Unfortunately, the Sowers case is not unusual. Over the past decade, the Institute for Justice reports, scores of innocent citizens — many of them small-business owners — have seen their savings confiscated by federal agents simply for their banking habits. It’s a regrettable reality that laws intended to nab drug kingpins, tax cheats and other criminals are often used against honest Americans.
All this comes to mind as President Obama rushes to implement new rules intended to combat financial crime in the wake of the release of the so-called Panama Papers. Among the proposed regulations, the Washington Post noted, is a requirement that banks and other financial outfits “find out and keep records on the real owners behind the companies that use their services.”
This is an effort to undermine the attractiveness of limited liability companies or LLCs — a business structure that offers members certain advantages including anonymity, flexibility and simplicity. States such as Nevada and Delaware have made it convenient and cheap to form such entities, which were at the center of the Panama documents and the controversy over financial secrecy.
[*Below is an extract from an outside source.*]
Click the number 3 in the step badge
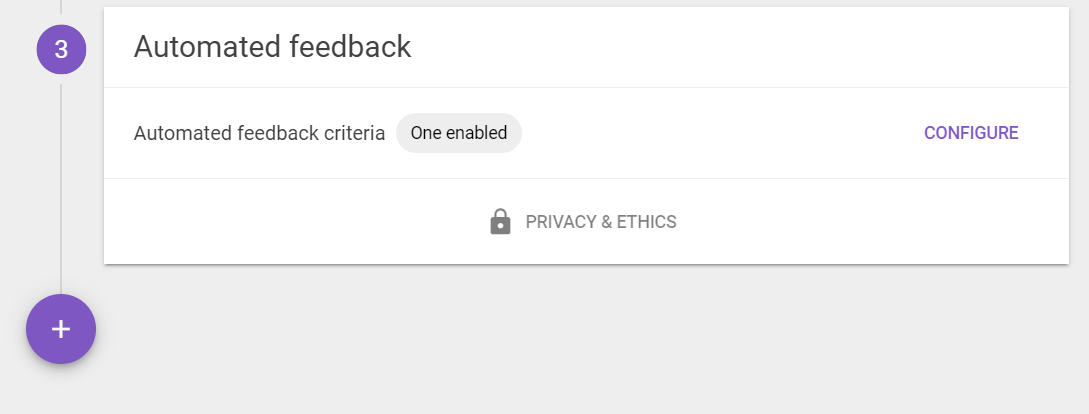The width and height of the screenshot is (1089, 414). click(x=61, y=49)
It’s worth noting, however, that there is nothing inherently illegal about stashing money abroad or using the tax code to establish holding companies. By forcing banks to become federal surrogates and compile dossiers on their clients, the government risks making it more difficult for thousands of law-abiding citizens to engage in perfectly innocent activity.
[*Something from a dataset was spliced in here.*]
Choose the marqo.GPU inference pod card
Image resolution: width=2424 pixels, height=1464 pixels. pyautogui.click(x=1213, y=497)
The real story of the Panama Papers is the pervasiveness of political corruption across the globe as kleptocrats loot public treasuries for their own benefit. Meanwhile, concerns about the wealthy, anonymity and tax evasion, particularly in this country, would be best addressed by a substantive debate on tax policy and other related issues.
Instead, we’re treated to nice political optics and regulatory overkill that will likely do little to combat crime while burdening banks with costly mandates and increasing the odds that more innocent civilians become collateral damage in the war on money laundering and tax fraud.
Good intentions go only so far. Just ask Randy and Karen Sowers.